Li Yanlin, deputy director of the Modern Logistics Research Center of the Research Institute of the Ministry of Transport, revealed at the Car-Free Carrier Development Trend Forum hosted by Mangang Group that the Ministry of Transport plans to discuss the "Administrative Measures for Road Platform Freight Transportation Operation" in the upper part of January. Referred to as "Management Measures", and issued as soon as possible at the right time.
Li Yanlin introduced that the "Administrative Measures" will standardize the requirements for access conditions, safety supervision, integrity assessment and risk management of freight transport enterprises on the network platform. In addition, the supporting "Network Platform Road Freight Transportation Operation Service Specification" will standardize the service quality of the network platform freight operation enterprises.contractFormulation, risk response, complaint handling, etc.
Li Yanlin said that the "Administrative Measures" will be based on the spirit and requirements of the "E-commerce Law" officially implemented on January 1, 2019, as well as the "Road Transportation Regulations" and "Network Security Law", and will include car and car-free treatment. Online and offline supervision and management are consistent, safety production responsibility can not be shirked, fair and open legal operation, compliance with tax payment obligations in accordance with the law, active social responsibility and effective protection of consumer rights and other content.
“Because the pilot of the Ministry of Transport’s car-free carrier will end in February this year, the ministry is also discussing how to go next.” Li Yanlin revealed that the Ministry of Transport plans to cultivate at least 50 car-free carriers nationwide by 2020. Head brand enterprise.
The Ministry of Transport officially launched the pilot project of car-free carriers in October 2016. The first batch of 48 pilot enterprises was launched, and the second batch of 283 pilot enterprises was launched. In April 2018, it issued a notice on deepening the pilot work of car-free carriers, and proposed to strengthen the monitoring and evaluation of pilot operations to optimize the external development environment of car-free carriers.
“Car-free carrier is characterized by car-free and light assets.
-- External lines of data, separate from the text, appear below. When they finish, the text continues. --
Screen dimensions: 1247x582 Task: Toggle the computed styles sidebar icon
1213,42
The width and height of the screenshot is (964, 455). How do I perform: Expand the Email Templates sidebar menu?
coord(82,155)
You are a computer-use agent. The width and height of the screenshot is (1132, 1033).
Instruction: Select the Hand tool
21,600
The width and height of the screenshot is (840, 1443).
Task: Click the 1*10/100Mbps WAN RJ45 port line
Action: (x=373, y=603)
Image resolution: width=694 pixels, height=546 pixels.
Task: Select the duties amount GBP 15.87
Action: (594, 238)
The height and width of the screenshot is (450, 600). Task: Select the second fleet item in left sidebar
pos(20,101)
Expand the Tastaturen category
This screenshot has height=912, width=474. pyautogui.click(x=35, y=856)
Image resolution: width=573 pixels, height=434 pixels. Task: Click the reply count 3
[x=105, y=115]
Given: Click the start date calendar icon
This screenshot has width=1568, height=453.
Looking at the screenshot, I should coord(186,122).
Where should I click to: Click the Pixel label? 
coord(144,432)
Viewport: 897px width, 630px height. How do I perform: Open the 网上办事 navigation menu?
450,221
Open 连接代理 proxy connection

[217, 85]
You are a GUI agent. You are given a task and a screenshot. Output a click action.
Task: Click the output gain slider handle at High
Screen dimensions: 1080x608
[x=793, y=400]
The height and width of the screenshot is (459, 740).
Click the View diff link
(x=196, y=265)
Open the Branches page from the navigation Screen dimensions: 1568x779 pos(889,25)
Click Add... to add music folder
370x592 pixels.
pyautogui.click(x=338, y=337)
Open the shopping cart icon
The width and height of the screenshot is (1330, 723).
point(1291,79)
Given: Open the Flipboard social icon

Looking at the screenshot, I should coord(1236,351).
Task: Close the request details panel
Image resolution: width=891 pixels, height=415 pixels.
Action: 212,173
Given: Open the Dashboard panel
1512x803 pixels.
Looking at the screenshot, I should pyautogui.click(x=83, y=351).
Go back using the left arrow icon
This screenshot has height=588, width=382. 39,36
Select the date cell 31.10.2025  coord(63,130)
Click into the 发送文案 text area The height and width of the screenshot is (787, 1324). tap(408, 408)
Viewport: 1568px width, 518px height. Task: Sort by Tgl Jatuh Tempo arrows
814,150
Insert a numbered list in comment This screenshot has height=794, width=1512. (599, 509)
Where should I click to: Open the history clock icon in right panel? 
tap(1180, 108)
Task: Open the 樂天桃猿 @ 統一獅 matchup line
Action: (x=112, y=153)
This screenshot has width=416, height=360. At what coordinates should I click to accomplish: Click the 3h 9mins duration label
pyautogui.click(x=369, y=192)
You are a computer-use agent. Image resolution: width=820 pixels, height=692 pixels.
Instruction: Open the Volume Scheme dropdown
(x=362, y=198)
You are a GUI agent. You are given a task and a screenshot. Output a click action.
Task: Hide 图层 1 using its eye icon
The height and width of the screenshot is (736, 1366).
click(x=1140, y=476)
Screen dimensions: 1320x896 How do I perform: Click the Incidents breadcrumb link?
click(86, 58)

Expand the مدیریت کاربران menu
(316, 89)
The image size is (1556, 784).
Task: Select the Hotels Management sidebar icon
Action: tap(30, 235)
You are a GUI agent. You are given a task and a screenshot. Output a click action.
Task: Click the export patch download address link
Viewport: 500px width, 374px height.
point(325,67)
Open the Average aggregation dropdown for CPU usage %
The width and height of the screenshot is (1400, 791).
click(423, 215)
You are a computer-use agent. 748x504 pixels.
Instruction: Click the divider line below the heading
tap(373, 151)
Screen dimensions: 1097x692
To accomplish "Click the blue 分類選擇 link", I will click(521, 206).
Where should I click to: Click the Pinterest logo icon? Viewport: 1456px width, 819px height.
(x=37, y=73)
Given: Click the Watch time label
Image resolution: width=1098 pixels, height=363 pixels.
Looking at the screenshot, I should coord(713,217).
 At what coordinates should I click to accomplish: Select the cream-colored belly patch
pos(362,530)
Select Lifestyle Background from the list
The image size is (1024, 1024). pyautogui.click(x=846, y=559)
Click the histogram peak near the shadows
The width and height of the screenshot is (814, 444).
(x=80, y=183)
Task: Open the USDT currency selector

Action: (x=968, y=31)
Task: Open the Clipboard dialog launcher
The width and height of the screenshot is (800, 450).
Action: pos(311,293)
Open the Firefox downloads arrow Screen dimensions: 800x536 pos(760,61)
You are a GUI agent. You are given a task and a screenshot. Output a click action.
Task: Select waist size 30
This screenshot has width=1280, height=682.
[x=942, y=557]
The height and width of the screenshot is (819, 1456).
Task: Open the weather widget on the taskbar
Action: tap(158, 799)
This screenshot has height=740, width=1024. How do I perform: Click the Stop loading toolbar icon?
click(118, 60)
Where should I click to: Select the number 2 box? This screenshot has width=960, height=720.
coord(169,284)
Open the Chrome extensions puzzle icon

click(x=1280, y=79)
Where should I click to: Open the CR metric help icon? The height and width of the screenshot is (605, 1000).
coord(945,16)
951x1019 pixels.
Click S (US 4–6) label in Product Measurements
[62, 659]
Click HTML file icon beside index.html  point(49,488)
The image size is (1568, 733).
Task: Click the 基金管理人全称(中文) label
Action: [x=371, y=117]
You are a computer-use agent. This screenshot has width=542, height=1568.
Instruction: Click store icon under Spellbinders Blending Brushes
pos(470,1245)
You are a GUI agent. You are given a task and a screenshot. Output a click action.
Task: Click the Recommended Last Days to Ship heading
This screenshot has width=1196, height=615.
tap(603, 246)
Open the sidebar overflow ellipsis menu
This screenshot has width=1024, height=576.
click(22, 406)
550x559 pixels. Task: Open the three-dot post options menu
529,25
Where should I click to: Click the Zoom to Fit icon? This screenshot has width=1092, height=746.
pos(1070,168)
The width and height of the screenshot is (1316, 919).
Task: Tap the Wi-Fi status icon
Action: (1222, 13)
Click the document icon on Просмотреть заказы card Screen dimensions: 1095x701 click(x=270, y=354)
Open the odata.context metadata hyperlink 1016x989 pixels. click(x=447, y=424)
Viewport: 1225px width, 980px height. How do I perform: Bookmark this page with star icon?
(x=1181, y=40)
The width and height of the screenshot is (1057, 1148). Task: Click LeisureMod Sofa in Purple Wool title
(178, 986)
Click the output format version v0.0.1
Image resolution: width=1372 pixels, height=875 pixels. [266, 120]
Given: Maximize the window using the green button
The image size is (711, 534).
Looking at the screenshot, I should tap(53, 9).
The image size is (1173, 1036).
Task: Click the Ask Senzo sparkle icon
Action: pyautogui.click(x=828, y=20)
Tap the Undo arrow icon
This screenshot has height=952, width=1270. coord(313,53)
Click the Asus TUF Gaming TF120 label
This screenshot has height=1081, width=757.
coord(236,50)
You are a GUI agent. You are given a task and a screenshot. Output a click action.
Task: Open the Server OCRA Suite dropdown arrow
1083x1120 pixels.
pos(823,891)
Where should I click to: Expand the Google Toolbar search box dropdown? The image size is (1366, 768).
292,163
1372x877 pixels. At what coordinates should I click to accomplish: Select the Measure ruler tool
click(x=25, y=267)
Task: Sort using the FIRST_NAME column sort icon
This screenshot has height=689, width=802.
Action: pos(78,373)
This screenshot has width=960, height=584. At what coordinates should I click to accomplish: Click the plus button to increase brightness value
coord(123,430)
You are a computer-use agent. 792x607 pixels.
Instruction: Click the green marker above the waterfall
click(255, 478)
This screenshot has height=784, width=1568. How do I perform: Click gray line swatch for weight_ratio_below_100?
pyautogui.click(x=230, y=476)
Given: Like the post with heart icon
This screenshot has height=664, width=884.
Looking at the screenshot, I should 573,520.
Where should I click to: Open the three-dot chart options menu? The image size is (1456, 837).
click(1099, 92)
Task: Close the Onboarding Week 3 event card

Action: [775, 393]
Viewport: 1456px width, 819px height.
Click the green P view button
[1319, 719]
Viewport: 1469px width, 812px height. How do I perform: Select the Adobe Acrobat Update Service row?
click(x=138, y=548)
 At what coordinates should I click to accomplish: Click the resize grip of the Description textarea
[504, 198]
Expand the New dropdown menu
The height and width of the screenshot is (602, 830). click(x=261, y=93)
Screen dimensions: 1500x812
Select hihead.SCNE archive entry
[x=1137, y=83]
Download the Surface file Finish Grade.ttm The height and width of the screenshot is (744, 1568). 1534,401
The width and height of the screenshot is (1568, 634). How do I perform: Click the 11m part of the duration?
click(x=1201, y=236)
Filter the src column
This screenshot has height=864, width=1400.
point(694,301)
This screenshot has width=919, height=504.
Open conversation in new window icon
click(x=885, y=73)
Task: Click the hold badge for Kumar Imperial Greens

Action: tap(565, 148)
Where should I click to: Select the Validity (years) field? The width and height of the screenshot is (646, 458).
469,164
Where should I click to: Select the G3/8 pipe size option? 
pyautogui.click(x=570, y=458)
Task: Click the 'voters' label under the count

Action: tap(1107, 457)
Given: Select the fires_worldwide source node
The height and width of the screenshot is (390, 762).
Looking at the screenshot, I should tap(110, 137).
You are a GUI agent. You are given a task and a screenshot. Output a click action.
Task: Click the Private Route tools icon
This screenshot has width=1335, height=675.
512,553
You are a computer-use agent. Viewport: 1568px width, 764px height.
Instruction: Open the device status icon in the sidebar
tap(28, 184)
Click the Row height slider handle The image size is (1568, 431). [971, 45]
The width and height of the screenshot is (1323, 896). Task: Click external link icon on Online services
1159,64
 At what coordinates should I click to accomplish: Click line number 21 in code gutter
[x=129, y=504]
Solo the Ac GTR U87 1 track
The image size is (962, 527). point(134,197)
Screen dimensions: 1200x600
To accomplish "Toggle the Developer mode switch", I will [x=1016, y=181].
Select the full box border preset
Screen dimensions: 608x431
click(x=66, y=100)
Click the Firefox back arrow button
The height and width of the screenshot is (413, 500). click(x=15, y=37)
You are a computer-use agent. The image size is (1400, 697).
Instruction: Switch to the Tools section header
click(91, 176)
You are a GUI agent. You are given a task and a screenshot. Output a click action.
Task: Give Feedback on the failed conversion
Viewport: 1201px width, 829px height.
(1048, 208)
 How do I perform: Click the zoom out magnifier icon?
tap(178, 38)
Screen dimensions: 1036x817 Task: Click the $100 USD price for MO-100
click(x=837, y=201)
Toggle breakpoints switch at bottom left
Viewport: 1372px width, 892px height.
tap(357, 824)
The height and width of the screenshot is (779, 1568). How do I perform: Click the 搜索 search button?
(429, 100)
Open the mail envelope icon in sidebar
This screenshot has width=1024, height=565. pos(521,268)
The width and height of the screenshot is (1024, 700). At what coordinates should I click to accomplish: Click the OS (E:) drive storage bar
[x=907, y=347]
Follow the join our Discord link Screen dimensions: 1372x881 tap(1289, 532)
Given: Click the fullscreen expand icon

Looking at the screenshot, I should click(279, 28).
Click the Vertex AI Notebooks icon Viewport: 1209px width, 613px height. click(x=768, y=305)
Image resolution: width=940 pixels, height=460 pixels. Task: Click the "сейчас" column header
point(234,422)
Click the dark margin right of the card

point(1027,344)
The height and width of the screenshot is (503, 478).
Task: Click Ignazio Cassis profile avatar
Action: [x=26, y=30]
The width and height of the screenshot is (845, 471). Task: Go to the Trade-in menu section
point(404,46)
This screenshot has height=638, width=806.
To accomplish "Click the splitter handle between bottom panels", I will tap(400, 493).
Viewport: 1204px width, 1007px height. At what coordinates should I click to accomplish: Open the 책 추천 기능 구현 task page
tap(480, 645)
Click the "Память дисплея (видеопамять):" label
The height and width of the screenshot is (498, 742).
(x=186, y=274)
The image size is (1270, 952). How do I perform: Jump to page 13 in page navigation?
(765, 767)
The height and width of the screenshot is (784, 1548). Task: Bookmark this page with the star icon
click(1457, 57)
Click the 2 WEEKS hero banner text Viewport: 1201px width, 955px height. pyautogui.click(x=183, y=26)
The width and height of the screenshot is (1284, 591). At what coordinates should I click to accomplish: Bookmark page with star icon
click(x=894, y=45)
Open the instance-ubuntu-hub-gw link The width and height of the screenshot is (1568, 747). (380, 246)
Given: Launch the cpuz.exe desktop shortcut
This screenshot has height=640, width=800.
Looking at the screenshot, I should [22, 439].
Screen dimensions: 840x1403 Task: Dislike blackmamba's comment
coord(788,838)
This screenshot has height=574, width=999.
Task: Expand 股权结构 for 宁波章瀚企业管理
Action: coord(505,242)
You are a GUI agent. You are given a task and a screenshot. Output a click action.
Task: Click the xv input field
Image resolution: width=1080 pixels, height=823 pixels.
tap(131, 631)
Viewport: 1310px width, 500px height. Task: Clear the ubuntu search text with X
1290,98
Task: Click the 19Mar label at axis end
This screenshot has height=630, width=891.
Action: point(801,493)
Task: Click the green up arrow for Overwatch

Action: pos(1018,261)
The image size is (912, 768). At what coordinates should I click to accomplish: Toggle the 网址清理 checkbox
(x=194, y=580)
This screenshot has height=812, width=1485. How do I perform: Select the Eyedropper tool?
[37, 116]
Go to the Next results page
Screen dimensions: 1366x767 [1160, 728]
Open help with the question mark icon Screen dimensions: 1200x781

The essence and core are carriers. The value of existence lies in improving transportation efficiency, shortening the transportation chain, pro- pride and market response, and technology-intensive. The focus of operation management is safety and integrity. Li Yanlin said.
In addition, he pointed out that since the pilot of the car-free carrier, there have been some breakthroughs in the tax system. For example, the car-free carrier can open a special invoice for value-added tax for the freight transport industry for individual drivers registered as individual industrial and commercial households, but still There is a problem. "In 2019, the Ministry of Transport will also work with the Ministry of Finance and the State Administration of Taxation to promote taxation systems to facilitate individual drivers."
It is understood that in 2017, Jiangsu Province has begun piloting car-free (ship) carrier enterprises to open special value-added tax invoices. In 2018, the tax hall extension point and the online tax hall pilot were realized. In November 2018, the Shanghai Municipal Taxation Bureau also announced the list of pilot enterprises for the special tax invoices for the value-added tax on behalf of the Shanghai Internet Logistics Platform. The first two companies could sign a commissioned invoicing agreement with the members.